The Controller-General of the Service, Mr Joseph Anebi, at a meeting with the National Insurance Commission and the Nigerian Insurers Association (NIA) in Abuja, last week, said the agency is making effort to make sure that the huge losses to lives and property due to lack of insurance in the events of fire incidents at public buildings are minimized.
He stated: “Where laws exist and nothing is done to enforce it, then you cannot hold people responsible. We need full compliance, especially from the government. This will give us relieve because the government is not left out.” Anebi expressed concern over attitude to insurance particularly on public buildings, decrying the huge loss of lives and property to the country.

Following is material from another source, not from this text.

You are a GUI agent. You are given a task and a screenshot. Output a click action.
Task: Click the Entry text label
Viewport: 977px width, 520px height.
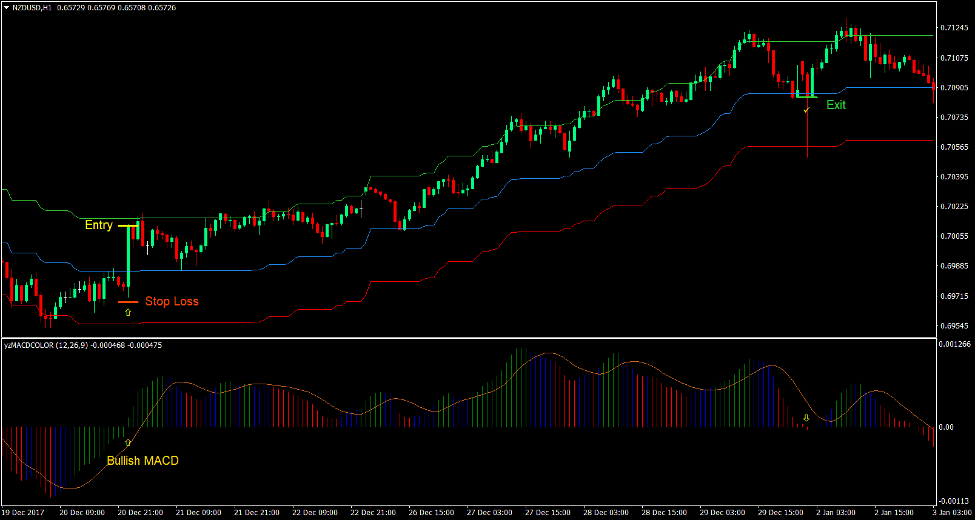pos(98,226)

“We are all aware of the havoc that fire has caused in this nation and most affected buildings were not insured,” he stated. He said that insurance industry and Nigeria Fire Service are stakeholders of risk management while noting that Section 48 and 89 of the national fire code give the service the power to carry out insurance inspection and request for insurance certificate from public property owners.
He said the Service is ready to enforce its executive power requesting to see insurance papers for public buildings. “We want to see how we can carry out the executive aspect of it,” he stated. Commissioner for Insurance, Alhaji Mohammed Kari, said that insurance industry is not happy to see buildings in flames most especially when they have no insurance policy to enable them get compensation. “We can minimize the effect of those fire incidents such that economic activities can continue.” According to Kari, Section 65 (4) of the Insurance Act, 2003 provides that the insurance industry, through the regulator, supports the activities of Fire Service.

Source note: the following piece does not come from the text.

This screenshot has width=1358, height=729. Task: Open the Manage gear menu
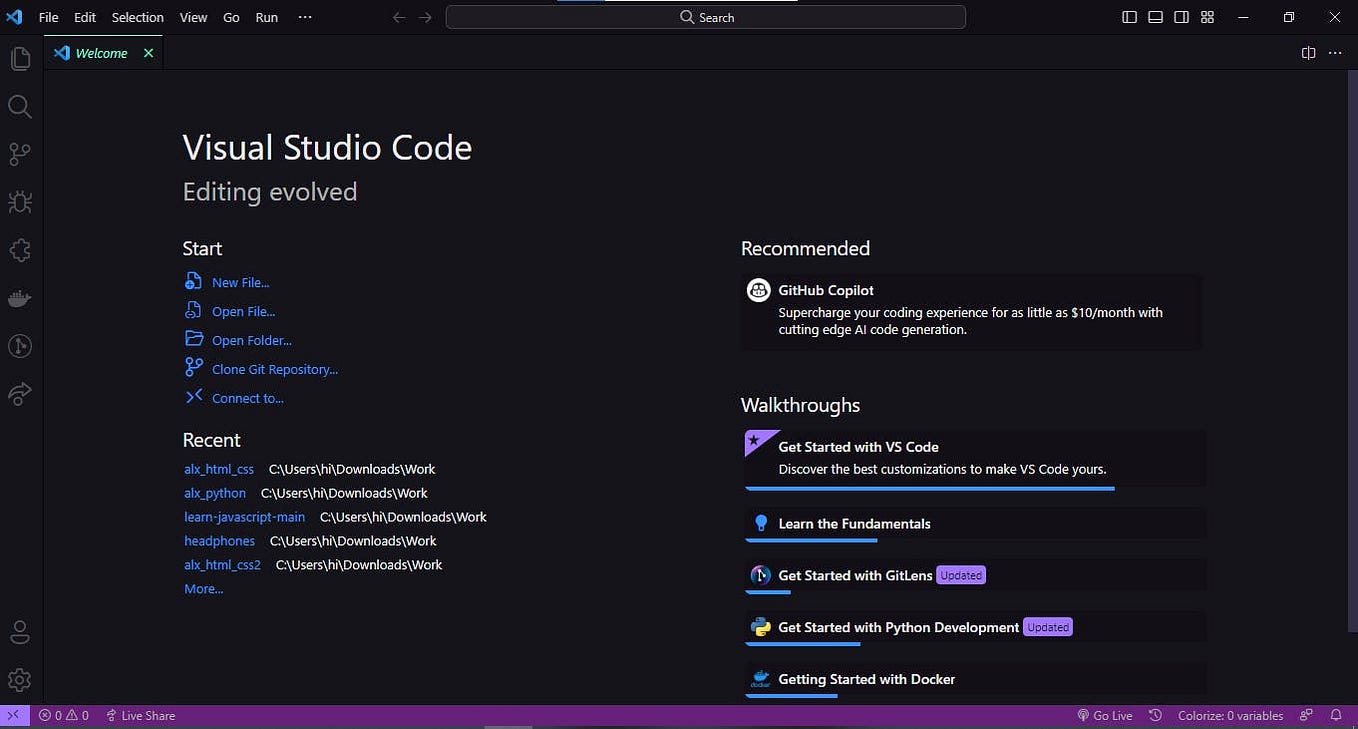point(20,680)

“This is supposed to be done through the regulator’s contribution of part of the insurance premium that was paid to fire underwriters,” he said. Kari said since 2003 the section of the law was not fully implemented, adding that with the recent consultations, an agreement on a way forward had been reached. “We have resolved to start afresh from January, 2017 to ensure insurance companies clarify their returns vis-a-vis the premium income they make from insurances of public buildings.”
“We have also agreed for the industry to make contribution to the fire funds. We will co-opt the fire services and the insurance association through the NIA to manage the funds for the benefit and development of fire service across the nation.”
Kari said that anyone who failed to respect the law would “face severe consequences by the enforcement agency which in this case is the fire service. Speaking on behalf of insurance operators in the country, chairman of the Nigerian Insurers Association (NIA), Mr Eddie Efekoha, said the sector has agreed to make their contributions to the fire service.
He stated: “We have also agreed for the insurance industry to make contributions to the fire service and to manage the funds for the benefits of the fire service. We have agreed to provide clarity as to what concerns the public, failure to respect the law will be dealt with by the enforcement agency which is in this case, the fire service agency.”
“I do believe that fire insurance will soon be what everyone will look forward to. There will be no challenge at all in the enforcement of this act.”